■ WHAT YOU ARE ASKED TO DO: Put the lines of the items below, from the line with "Given: Expand the passengers dropdown" to the line with "Looking at the", both included, into a JSON list of strings with one string per line and no blank lines. Leave the pictures out.

■ RECORDS SHOWN:
* begin *

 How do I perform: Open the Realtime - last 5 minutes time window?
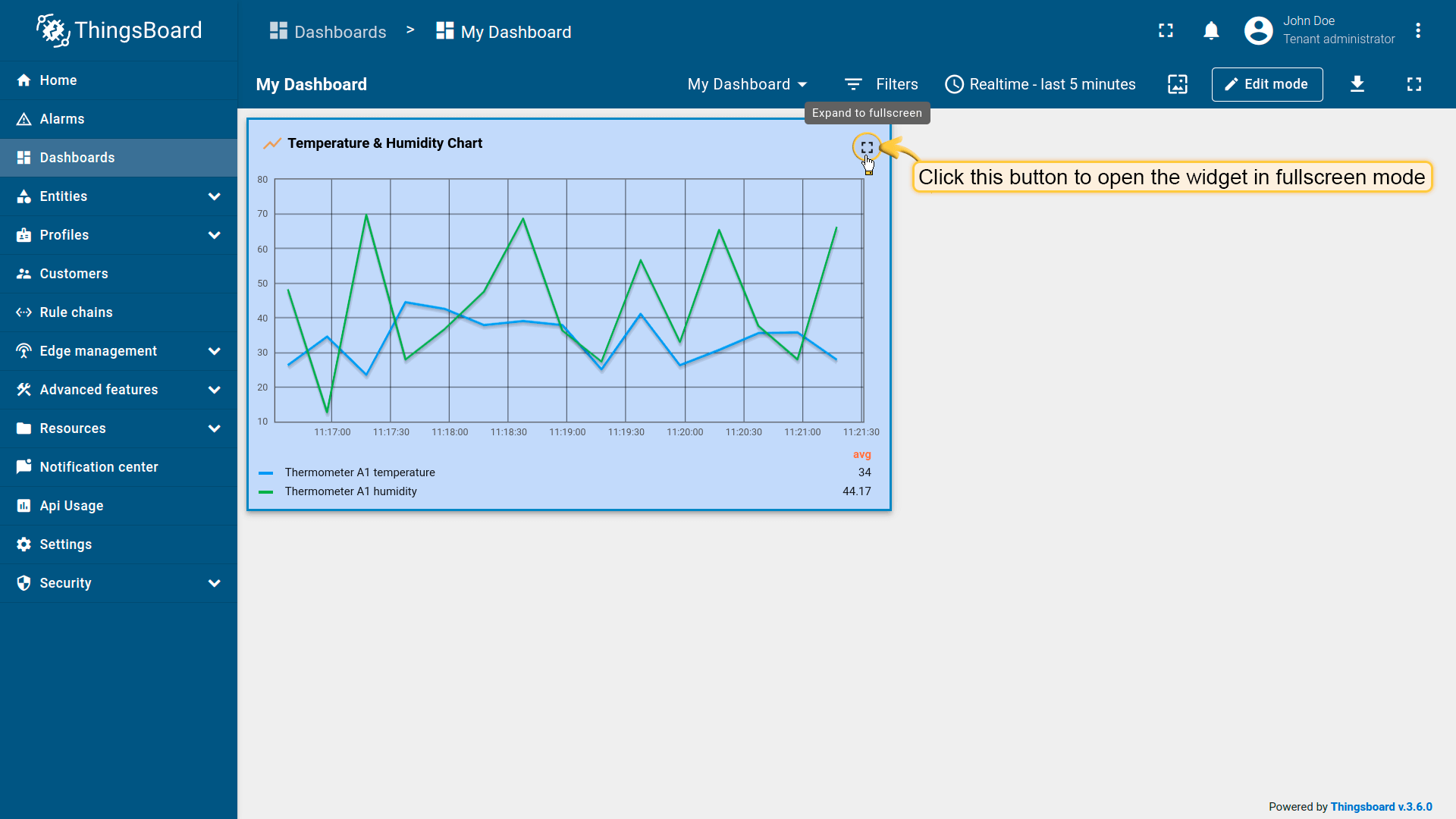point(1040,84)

* end *
* begin *

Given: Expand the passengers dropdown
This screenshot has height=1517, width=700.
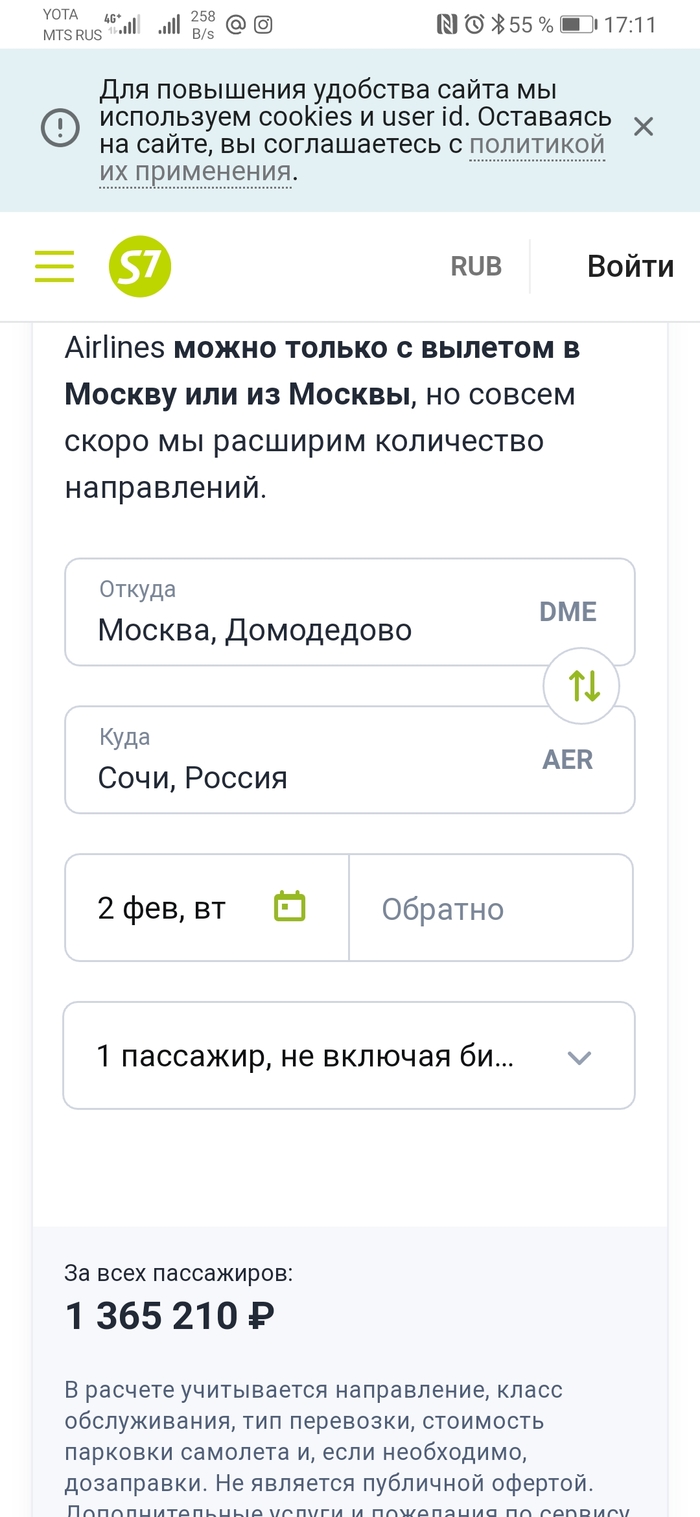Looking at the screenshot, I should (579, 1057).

* end *

■ ANSWER TO THE EXERCISE:
[
  "Given: Expand the passengers dropdown",
  "This screenshot has height=1517, width=700.",
  "Looking at the screenshot, I should (579, 1057)."
]